Savaş kruvazörü birdenbire ortaya çıktıktan sonra hangarını açtı ve toplarını ateşledi. Büyü gücüyle çalışan lazerler patlatıldı, top gülleleri patladı ve hangardan savaş uçakları fırladı.
“Ah~ Görünüşe göre onu Kim Hajin çağırmış.”
“Ne?”
“Her türlü tuhaf şeyi yapabilir. Bu onun nihai yeteneği mi? Ne kadar ilginç.”
Jin Sahyuk'un yüzü anında bozuldu. 'Böyle bir şeyi ne zaman öğrendi?' Düşündü.
BBB-BOOM-!
Savaş kruvazörü canavarların üzerine ateş yağdırmaya başladı. Orden'ın canavarlarının büyü mühendisliğinin nihai meyvesi karşısında hiç şansı yoktu.
Savaş kruvazörü ilk başta Orden'ın canavarlarından başka hiçbir şeye saldırmadı.
-Beklemek! Aranan bir suçlu doğu yakasında tespit edildi!

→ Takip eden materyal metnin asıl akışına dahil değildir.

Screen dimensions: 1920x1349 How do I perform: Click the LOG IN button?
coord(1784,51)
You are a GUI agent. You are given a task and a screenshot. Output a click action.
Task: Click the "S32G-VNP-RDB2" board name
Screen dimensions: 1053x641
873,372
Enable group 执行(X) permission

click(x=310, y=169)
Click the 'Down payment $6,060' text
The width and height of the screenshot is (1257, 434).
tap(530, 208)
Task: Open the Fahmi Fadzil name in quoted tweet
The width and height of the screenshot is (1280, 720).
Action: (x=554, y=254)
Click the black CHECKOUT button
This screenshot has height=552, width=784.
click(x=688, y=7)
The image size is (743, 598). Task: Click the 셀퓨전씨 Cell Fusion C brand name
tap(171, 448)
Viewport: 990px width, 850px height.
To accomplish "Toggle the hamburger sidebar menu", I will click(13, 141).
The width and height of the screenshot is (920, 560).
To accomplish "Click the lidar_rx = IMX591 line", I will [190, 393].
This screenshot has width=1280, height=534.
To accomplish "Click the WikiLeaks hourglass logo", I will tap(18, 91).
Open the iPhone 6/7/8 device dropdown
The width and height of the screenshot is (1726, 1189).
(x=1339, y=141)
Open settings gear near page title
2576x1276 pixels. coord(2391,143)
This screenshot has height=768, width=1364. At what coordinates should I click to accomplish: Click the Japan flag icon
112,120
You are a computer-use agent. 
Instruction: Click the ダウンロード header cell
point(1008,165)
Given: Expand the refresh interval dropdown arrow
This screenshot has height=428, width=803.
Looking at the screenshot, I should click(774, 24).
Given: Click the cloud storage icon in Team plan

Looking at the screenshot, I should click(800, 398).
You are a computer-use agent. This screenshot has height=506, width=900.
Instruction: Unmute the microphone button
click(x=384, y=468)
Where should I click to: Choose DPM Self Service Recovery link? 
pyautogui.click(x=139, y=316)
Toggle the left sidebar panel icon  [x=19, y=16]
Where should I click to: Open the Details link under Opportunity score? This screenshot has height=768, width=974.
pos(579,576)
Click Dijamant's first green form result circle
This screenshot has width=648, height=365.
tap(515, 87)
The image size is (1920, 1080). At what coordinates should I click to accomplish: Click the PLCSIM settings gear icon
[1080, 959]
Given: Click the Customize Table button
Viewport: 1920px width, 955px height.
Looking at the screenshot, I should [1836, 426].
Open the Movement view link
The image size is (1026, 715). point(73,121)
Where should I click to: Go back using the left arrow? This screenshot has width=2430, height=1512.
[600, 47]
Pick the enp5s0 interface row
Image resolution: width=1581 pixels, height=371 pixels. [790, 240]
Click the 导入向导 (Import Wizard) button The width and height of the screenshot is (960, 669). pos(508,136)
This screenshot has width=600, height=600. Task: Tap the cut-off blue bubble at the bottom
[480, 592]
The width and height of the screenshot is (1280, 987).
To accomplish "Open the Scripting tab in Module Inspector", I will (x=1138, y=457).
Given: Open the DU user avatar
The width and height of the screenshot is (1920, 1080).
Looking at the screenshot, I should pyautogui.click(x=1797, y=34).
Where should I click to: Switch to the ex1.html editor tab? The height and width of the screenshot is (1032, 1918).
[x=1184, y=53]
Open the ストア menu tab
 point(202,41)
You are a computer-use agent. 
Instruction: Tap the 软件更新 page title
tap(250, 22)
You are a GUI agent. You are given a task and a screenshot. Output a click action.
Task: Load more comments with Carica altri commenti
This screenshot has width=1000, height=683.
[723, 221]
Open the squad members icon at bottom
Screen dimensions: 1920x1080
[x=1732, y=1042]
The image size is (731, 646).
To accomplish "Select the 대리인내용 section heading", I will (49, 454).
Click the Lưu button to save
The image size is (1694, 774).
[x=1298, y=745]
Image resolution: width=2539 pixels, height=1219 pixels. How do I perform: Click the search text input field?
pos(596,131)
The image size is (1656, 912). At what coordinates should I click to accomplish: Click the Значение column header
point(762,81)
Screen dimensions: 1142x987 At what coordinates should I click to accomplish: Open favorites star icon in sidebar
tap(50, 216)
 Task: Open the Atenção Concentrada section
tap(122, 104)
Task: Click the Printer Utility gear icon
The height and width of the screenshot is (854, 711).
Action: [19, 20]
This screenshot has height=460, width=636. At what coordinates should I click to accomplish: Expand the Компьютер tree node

Aniden Jin Sahyuk tanıdık bir ses duydu. Bir önsezi duygusu onu ele geçirdi.
“Doğu yakası mı?”
'Doğu yakasında aranan bir suçlu… Bekle!'
—Ben de onu görüyorum!
—Millet, hedefi değiştirin!
—Gemi Komutanının can düşmanı orada!
vuhhh… Savaş uçakları yön değiştirdi.
Tesadüfen ona doğru gidiyorlardı.
“H-Hey, bekle, bekle, bekle.”
Elbette bunun tesadüf olmadığını biliyordu. Bahsettikleri aranan suçlunun kendisi olduğunu biliyordu.
—Yakalayın onu!
Haksızlığa uğradığını hisseden Jin Sahyuk yüksek sesle küfretti.
“Kahretsin, neden ben!?”
Savaş uçakları zaten Jin Sahyuk'u hedef olarak belirledi. Elbette Bell çoktan onun yanından ayrılmıştı.
“Lanet olsun…!”
Başka seçeneği kalmayan Jin Sahyuk koşmaya başladı.